▼

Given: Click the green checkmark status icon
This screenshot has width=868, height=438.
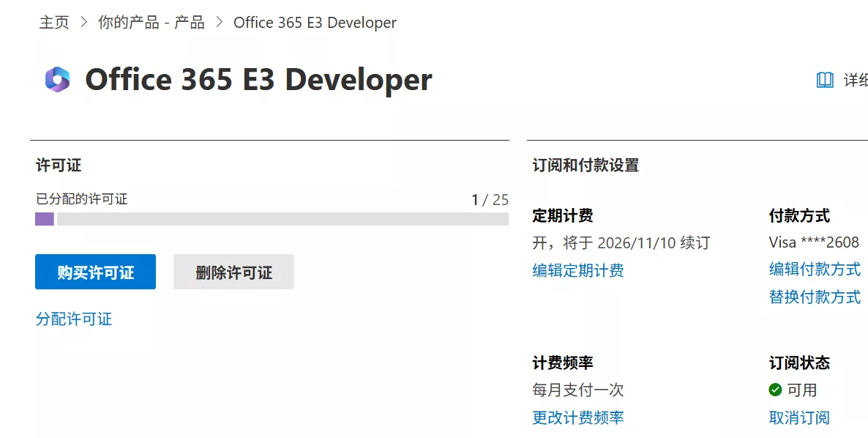Looking at the screenshot, I should pyautogui.click(x=776, y=390).
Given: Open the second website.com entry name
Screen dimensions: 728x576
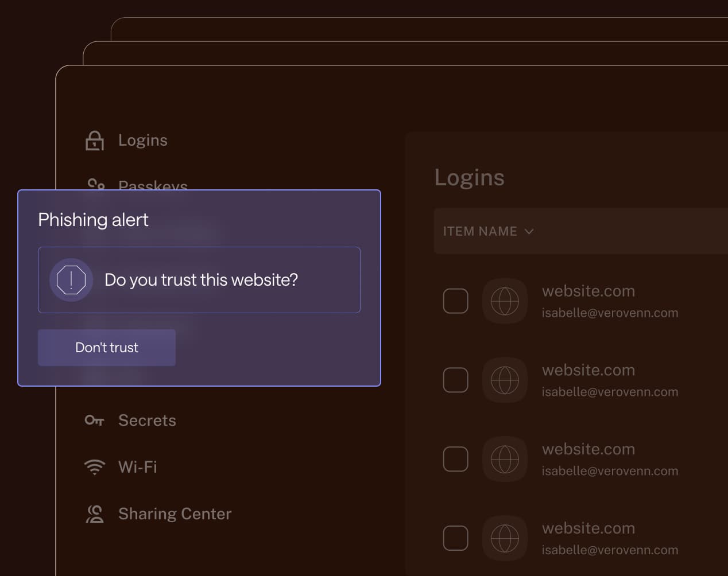Looking at the screenshot, I should [x=588, y=371].
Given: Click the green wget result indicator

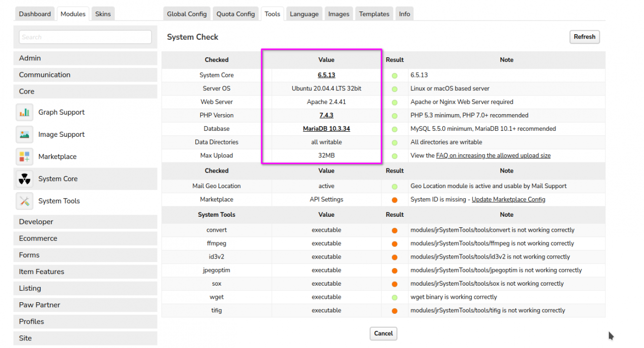Looking at the screenshot, I should click(394, 297).
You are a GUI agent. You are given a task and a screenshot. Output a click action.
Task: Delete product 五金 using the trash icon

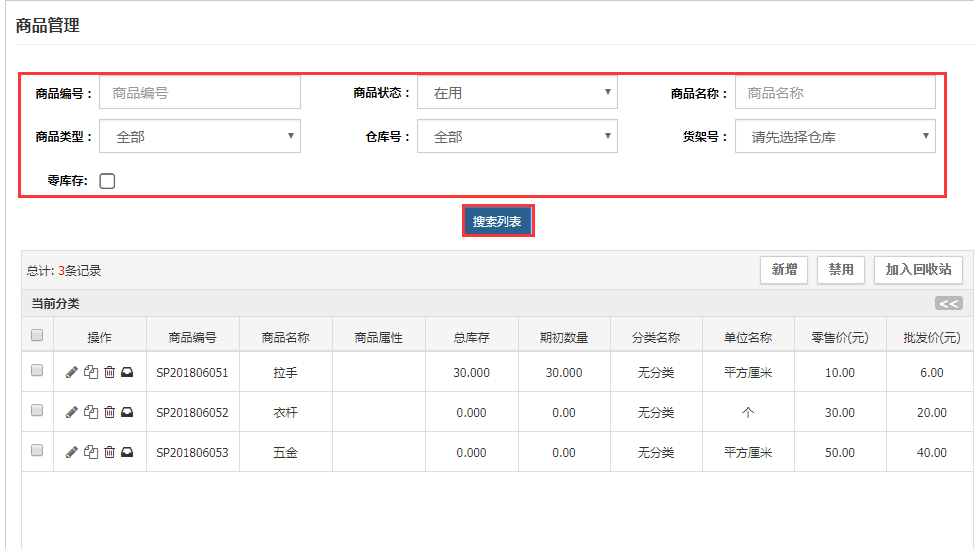point(109,452)
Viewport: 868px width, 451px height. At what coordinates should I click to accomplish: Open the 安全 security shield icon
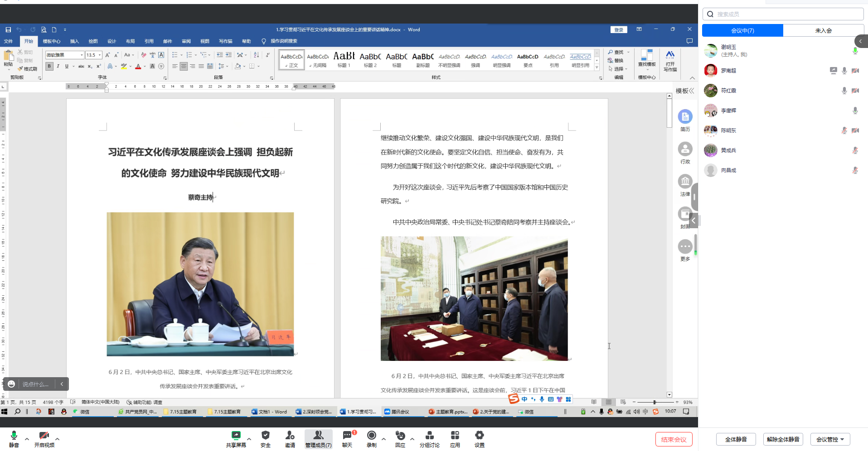click(265, 436)
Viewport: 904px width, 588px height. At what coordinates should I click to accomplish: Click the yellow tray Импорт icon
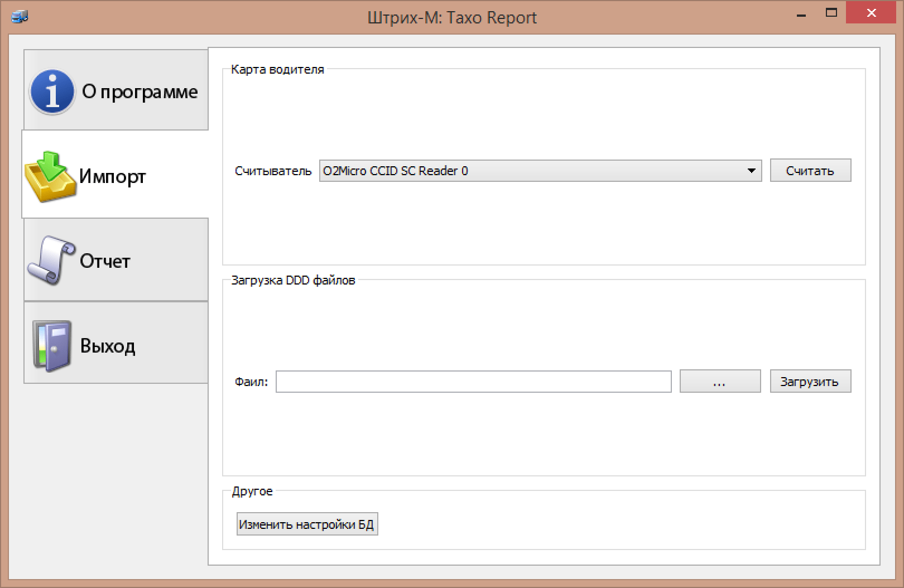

▲

Aim of the task:
The copy should begin at the line containing "Screen dimensions: 728x576" and end at the last line of the data above; please restate those lines word for word without the pictures.

Output of the task:
Screen dimensions: 728x576
Looking at the screenshot, I should [x=588, y=371].
Given: Click the green wget result indicator

Looking at the screenshot, I should click(394, 297).
You are a GUI agent. You are given a task and a screenshot. Output a click action.
Task: Delete product 五金 using the trash icon

point(109,452)
Viewport: 868px width, 451px height. At what coordinates should I click to accomplish: Open the 安全 security shield icon
click(265, 436)
Viewport: 904px width, 588px height. At what coordinates should I click to accomplish: Click the yellow tray Импорт icon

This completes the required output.